→ **Document segment**:
++++++++++

People walking in front of the Canary Wharf skyline

 

You'll recall that a fortnight ago I disclosed that bank bosses are talking to each other to examine whether it might be possible to end the arms race of paying higher and higher bonuses - an arms race which has infuriated politicians and regulators, while prompting stinging attacks in the media.

Well the banks have now put the ball in the court of the government.

"We've told the government that there's no point in our reaching some kind of collective agreement on pay, if ministers are still going to use the kind of rhetoric against us that damages our reputations and demoralises our staff," said one bank leader. "We're looking for a response from ministers, which makes it clear they recognise we're doing our bit on pay and also recognises that we have an important role to play in the recovery - which would be set back if we're attacked all the time by ministers".

++++++++++

→ **Direction 1**: Using the bank pay article, please explain in one to three sentences why the bank leader says there is no point in the banks reaching a collective agreement on pay.
→ **Direction 2**: Print the stretch of the bank pay article from "You'll recall that" through "in the media.".

→ **Data excerpts**:
++++++++++

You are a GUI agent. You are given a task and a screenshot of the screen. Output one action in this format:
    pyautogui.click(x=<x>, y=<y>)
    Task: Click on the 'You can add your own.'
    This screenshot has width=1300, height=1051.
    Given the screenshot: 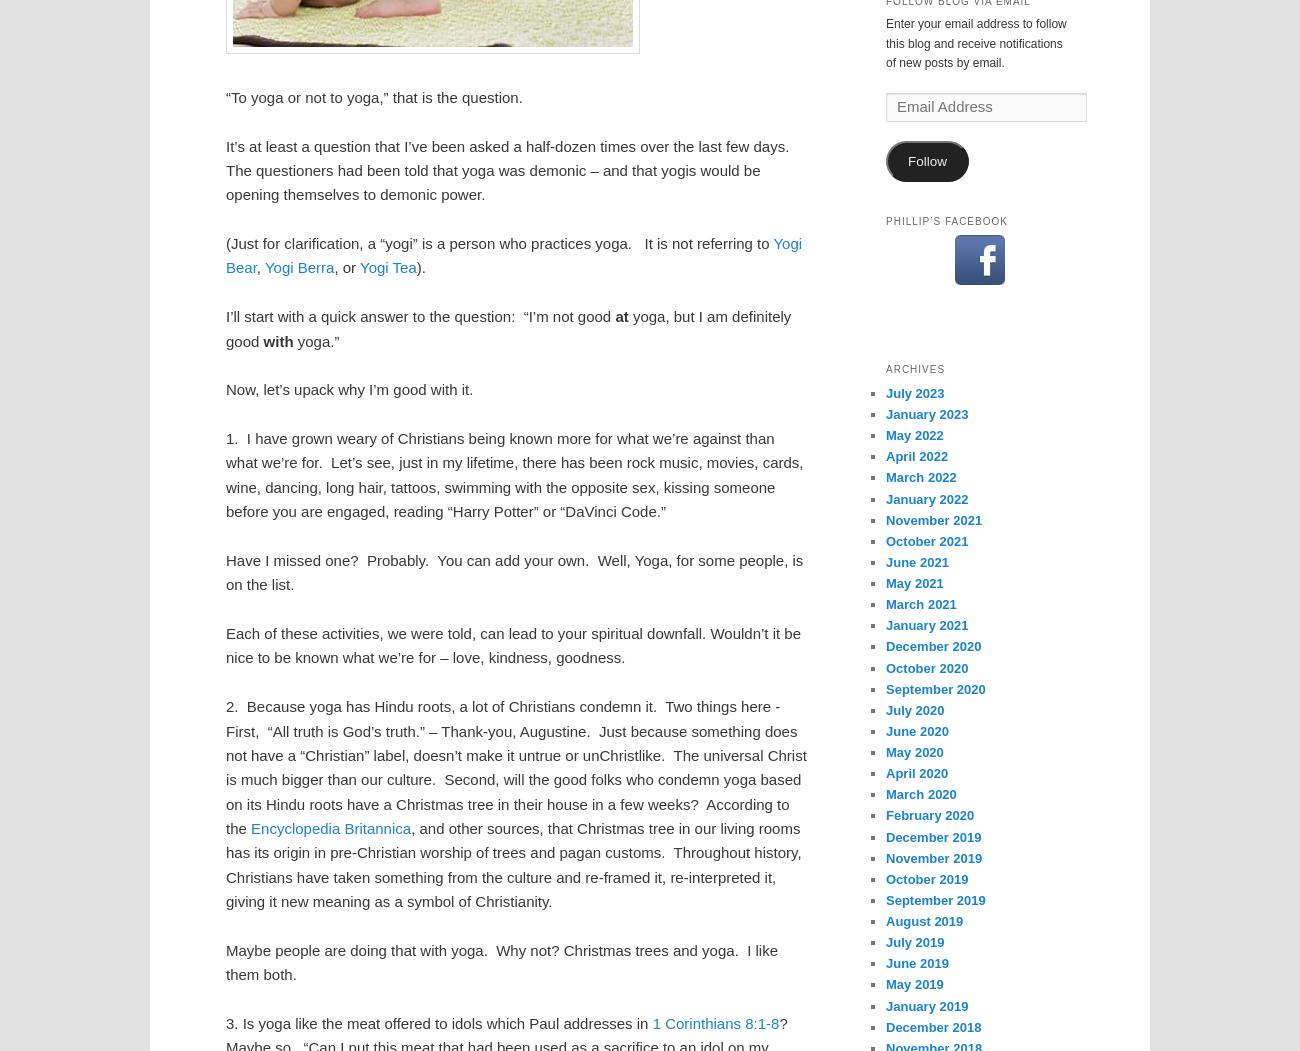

++++++++++

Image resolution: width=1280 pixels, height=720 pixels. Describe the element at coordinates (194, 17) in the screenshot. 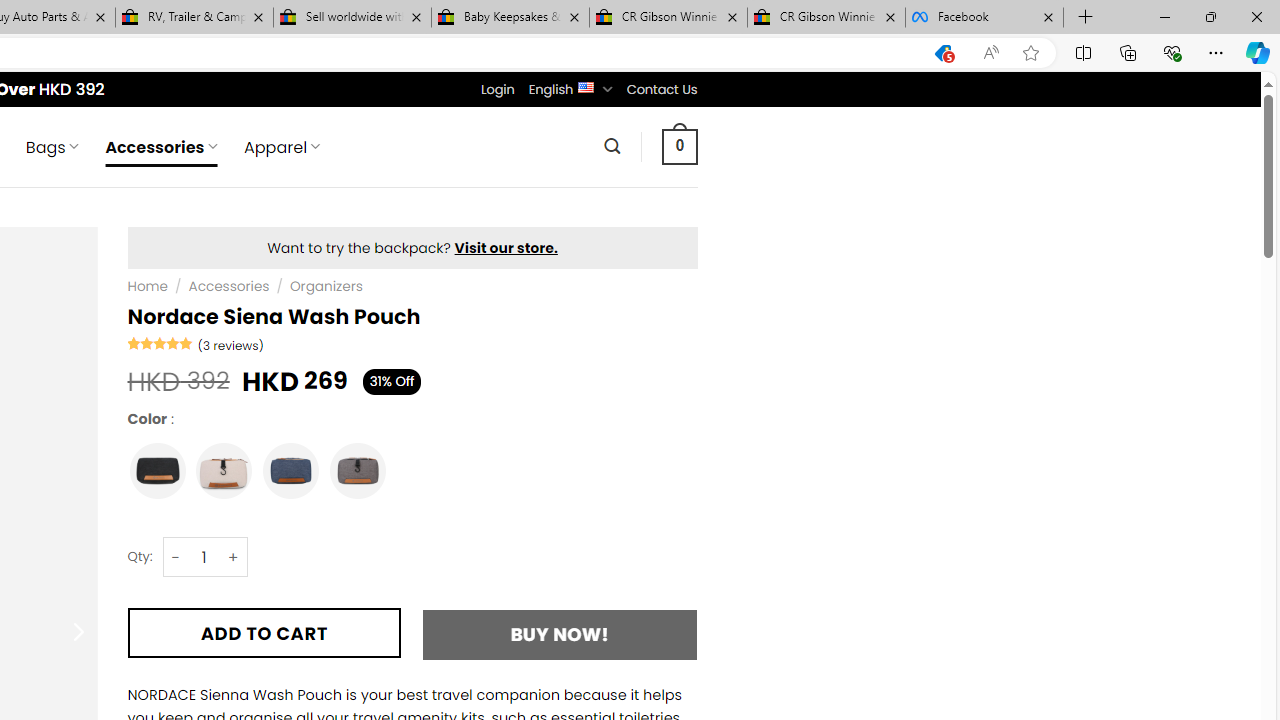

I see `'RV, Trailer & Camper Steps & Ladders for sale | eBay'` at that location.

++++++++++

→ **Exercise solution 1**: Such an agreement would be pointless if ministers keep using rhetoric against the banks that damages their reputations and demoralizes their staff. The banks want ministers to acknowledge that they are doing their part on pay and have an important role in the recovery.

→ **Exercise solution 2**:
You'll recall that a fortnight ago I disclosed that bank bosses are talking to each other to examine whether it might be possible to end the arms race of paying higher and higher bonuses - an arms race which has infuriated politicians and regulators, while prompting stinging attacks in the media.